When I was young(er) and I lost something, the instant I realized said thing was no longer in my possession I immediately spiraled into an obsessive panic. I felt the urge to FIND the thing and to find it NOW. If, after wildly riffling through all my belongings and scouring my immediate surroundings I did not find the thing, I widened the range of my search. I probed every possible nook and cranny and even occasionally interrogated innocent bystanders to see if they had seen or taken the thing. If still I had no luck and saw that I would be forced to accept the fact that my precious thing was indefinitely gone, I would move into Phase II of the Lost Things Mania: REPLACE THE THING. I would look for the quickest and cheapest way – quick being more important than cheap – to get a new pen or pair of sunglasses or piece of jewelry. You see, what I really wished was to erase from memory the very idea that that thing had ever gotten lost in the first place.
I saw Coco. I went to see it the day after Christmas with Yeyo and the rest of my family. I was two months pregnant. I actually really liked it. I cried at the end, thinking about how we would soon be a bigger family with a new baby. I also heard a lot of grumbling in Oaxaca this year about the commercialization and Disney-ification of el Día de los Muertos as a result of this and other films. As November approached, there was a tangible shift in the energy of the city. Every hotel was fully booked and flights were impossible to find. The place was going to be a full capacity and that made me nervous.
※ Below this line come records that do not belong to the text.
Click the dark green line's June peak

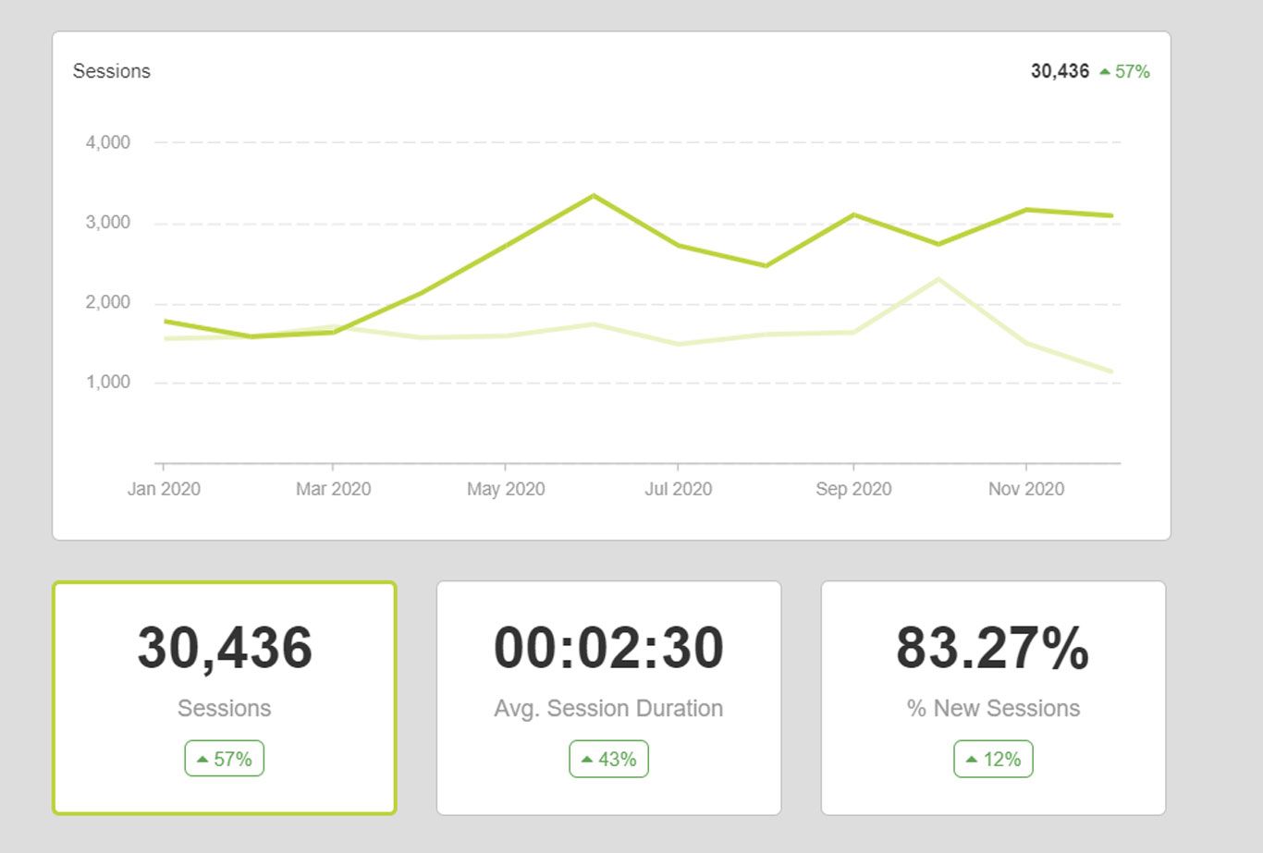pyautogui.click(x=593, y=196)
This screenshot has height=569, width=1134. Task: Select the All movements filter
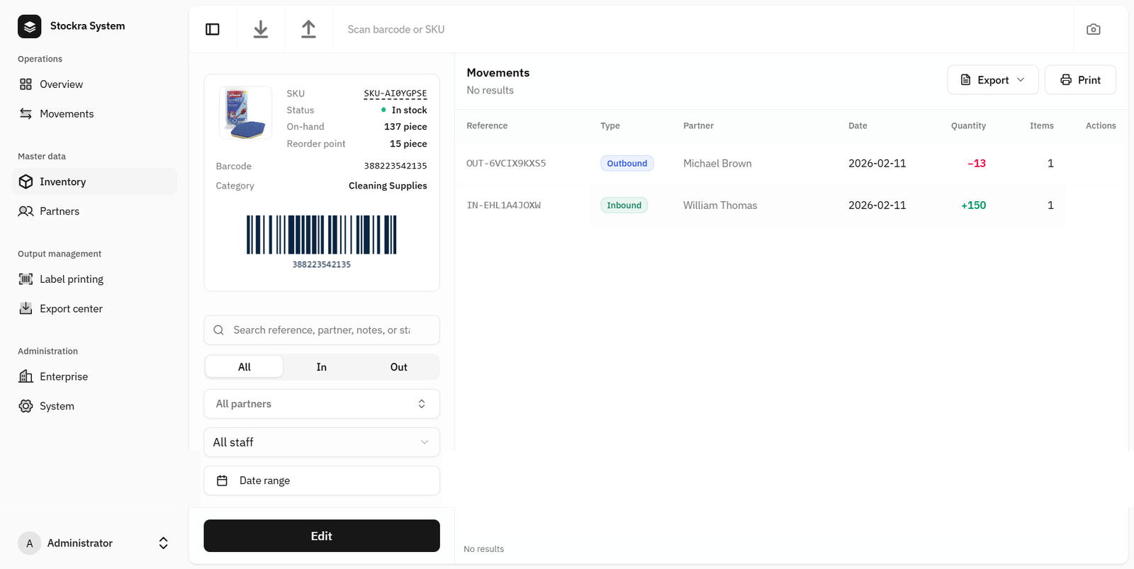point(245,367)
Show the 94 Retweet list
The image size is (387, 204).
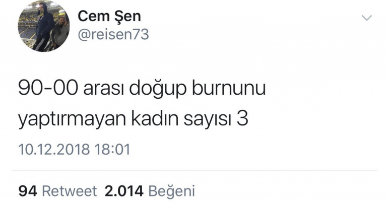coord(58,191)
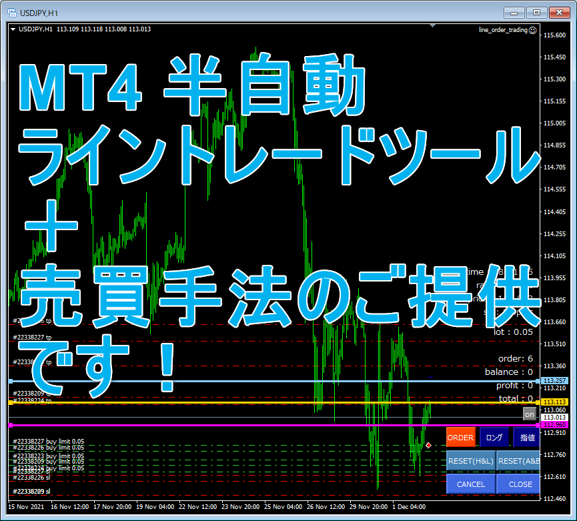This screenshot has width=577, height=521.
Task: Click the red arrow marker on chart
Action: pos(428,445)
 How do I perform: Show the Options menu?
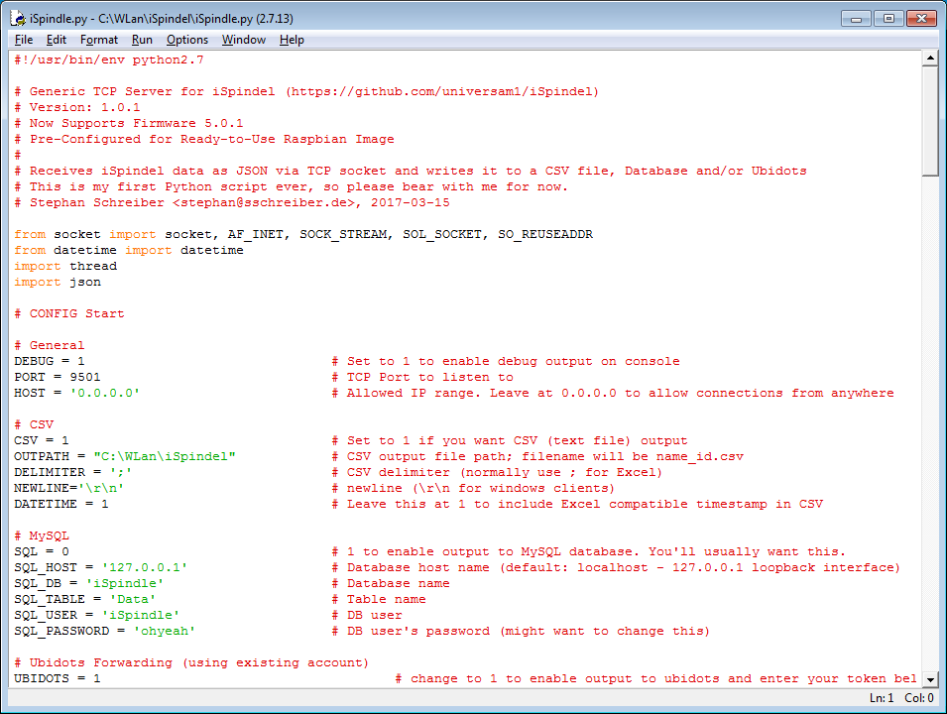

Don’t get me wrong: I love everything about this holiday. I love the colors: purples, oranges, yellows, fuchsias, black. I love the costumes and parades and the building of altars. I love the solemnity and the celebration all tied up in one paradoxical package. It’s the pretty much the only holiday I celebrate all year. But with all the hype in the U.S.A. about Day of the Dead in recent years, Oaxaca has become somewhat of a mecca for foreigners during these days. And this time around, well, I have a very different relationship with death than I did before.